- TASK BRIEF -
An answer that reproduces all the entries exactly is what is needed.

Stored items
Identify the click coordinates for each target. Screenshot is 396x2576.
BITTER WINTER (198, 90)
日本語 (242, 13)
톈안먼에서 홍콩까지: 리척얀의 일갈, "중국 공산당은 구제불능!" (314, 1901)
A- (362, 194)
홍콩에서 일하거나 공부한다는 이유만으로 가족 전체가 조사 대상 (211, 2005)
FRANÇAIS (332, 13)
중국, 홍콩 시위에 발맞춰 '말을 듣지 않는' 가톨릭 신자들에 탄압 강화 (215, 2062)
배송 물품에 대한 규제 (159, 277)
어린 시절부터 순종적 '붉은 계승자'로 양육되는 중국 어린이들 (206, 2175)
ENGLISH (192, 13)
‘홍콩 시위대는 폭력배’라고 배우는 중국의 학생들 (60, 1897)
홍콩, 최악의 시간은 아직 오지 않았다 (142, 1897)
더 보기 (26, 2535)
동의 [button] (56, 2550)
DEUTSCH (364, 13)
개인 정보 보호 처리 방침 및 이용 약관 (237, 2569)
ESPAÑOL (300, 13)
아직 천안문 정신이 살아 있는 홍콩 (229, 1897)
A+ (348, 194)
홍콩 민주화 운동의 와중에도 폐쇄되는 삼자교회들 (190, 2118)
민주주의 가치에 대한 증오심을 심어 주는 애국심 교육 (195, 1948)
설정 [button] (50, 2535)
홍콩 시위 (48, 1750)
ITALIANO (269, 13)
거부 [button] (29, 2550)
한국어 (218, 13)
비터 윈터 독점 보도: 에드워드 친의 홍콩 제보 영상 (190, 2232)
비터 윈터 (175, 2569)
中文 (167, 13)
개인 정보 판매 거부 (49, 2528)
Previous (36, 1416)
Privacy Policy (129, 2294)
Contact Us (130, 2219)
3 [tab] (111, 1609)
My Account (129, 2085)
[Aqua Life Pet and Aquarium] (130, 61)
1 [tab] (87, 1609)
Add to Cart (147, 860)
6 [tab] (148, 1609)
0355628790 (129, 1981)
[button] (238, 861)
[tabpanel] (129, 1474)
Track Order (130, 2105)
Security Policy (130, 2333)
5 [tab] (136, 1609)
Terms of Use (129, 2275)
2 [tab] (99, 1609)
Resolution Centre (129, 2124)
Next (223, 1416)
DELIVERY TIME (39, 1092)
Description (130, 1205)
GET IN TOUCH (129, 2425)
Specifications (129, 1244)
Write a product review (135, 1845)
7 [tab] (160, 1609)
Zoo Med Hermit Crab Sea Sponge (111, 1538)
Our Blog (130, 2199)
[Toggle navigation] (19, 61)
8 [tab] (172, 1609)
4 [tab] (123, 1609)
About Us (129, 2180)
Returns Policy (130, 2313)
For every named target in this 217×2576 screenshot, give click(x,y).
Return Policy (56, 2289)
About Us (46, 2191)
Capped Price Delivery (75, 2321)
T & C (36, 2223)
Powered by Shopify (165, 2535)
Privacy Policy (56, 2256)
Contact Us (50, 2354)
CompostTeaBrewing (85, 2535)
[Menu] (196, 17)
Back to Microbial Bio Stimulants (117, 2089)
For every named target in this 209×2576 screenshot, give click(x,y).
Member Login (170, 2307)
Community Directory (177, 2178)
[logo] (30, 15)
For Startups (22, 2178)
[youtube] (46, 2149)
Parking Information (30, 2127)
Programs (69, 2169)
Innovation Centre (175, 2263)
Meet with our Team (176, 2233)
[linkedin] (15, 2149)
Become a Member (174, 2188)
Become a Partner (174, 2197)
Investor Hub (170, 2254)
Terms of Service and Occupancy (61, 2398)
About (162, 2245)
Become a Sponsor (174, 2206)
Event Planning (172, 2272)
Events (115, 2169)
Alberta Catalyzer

- WRITTEN REPLY -
Identify the click coordinates for each target. Screenshot is 396x2576.
BITTER WINTER (198, 90)
日本語 (242, 13)
톈안먼에서 홍콩까지: 리척얀의 일갈, "중국 공산당은 구제불능!" (314, 1901)
A- (362, 194)
홍콩에서 일하거나 공부한다는 이유만으로 가족 전체가 조사 대상 (211, 2005)
FRANÇAIS (332, 13)
중국, 홍콩 시위에 발맞춰 '말을 듣지 않는' 가톨릭 신자들에 탄압 강화 (215, 2062)
배송 물품에 대한 규제 (159, 277)
어린 시절부터 순종적 '붉은 계승자'로 양육되는 중국 어린이들 (206, 2175)
ENGLISH (192, 13)
‘홍콩 시위대는 폭력배’라고 배우는 중국의 학생들 (60, 1897)
홍콩, 최악의 시간은 아직 오지 않았다 (142, 1897)
더 보기 (26, 2535)
동의 [button] (56, 2550)
DEUTSCH (364, 13)
개인 정보 보호 처리 방침 및 이용 약관 (237, 2569)
ESPAÑOL (300, 13)
아직 천안문 정신이 살아 있는 홍콩 (229, 1897)
A+ (348, 194)
홍콩 민주화 운동의 와중에도 폐쇄되는 삼자교회들 (190, 2118)
민주주의 가치에 대한 증오심을 심어 주는 애국심 교육 (195, 1948)
설정 [button] (50, 2535)
홍콩 시위 (48, 1750)
ITALIANO (269, 13)
거부 [button] (29, 2550)
한국어 (218, 13)
비터 윈터 독점 보도: 에드워드 친의 홍콩 제보 영상 (190, 2232)
비터 윈터 (175, 2569)
中文 (167, 13)
개인 정보 판매 거부 (49, 2528)
Previous (36, 1416)
Privacy Policy (129, 2294)
Contact Us (130, 2219)
3 [tab] (111, 1609)
My Account (129, 2085)
[Aqua Life Pet and Aquarium] (130, 61)
1 [tab] (87, 1609)
Add to Cart (147, 860)
6 [tab] (148, 1609)
0355628790 (129, 1981)
[button] (238, 861)
[tabpanel] (129, 1474)
Track Order (130, 2105)
Security Policy (130, 2333)
5 [tab] (136, 1609)
Terms of Use (129, 2275)
2 [tab] (99, 1609)
Resolution Centre (129, 2124)
Next (223, 1416)
DELIVERY TIME (39, 1092)
Description (130, 1205)
GET IN TOUCH (129, 2425)
Specifications (129, 1244)
Write a product review (135, 1845)
7 [tab] (160, 1609)
Zoo Med Hermit Crab Sea Sponge (111, 1538)
Our Blog (130, 2199)
[Toggle navigation] (19, 61)
8 [tab] (172, 1609)
4 [tab] (123, 1609)
About Us (129, 2180)
Returns Policy (130, 2313)
For every named target in this 217×2576 screenshot, give click(x,y).
Return Policy (56, 2289)
About Us (46, 2191)
Capped Price Delivery (75, 2321)
T & C (36, 2223)
Powered by Shopify (165, 2535)
Privacy Policy (56, 2256)
Contact Us (50, 2354)
CompostTeaBrewing (85, 2535)
[Menu] (196, 17)
Back to Microbial Bio Stimulants (117, 2089)
For every named target in this 209×2576 screenshot, give click(x,y).
Member Login (170, 2307)
Community Directory (177, 2178)
[logo] (30, 15)
For Startups (22, 2178)
[youtube] (46, 2149)
Parking Information (30, 2127)
Programs (69, 2169)
Innovation Centre (175, 2263)
Meet with our Team (176, 2233)
[linkedin] (15, 2149)
Become a Member (174, 2188)
Become a Partner (174, 2197)
Investor Hub (170, 2254)
Terms of Service and Occupancy (61, 2398)
About (162, 2245)
Become a Sponsor (174, 2206)
Event Planning (172, 2272)
Events (115, 2169)
Alberta Catalyzer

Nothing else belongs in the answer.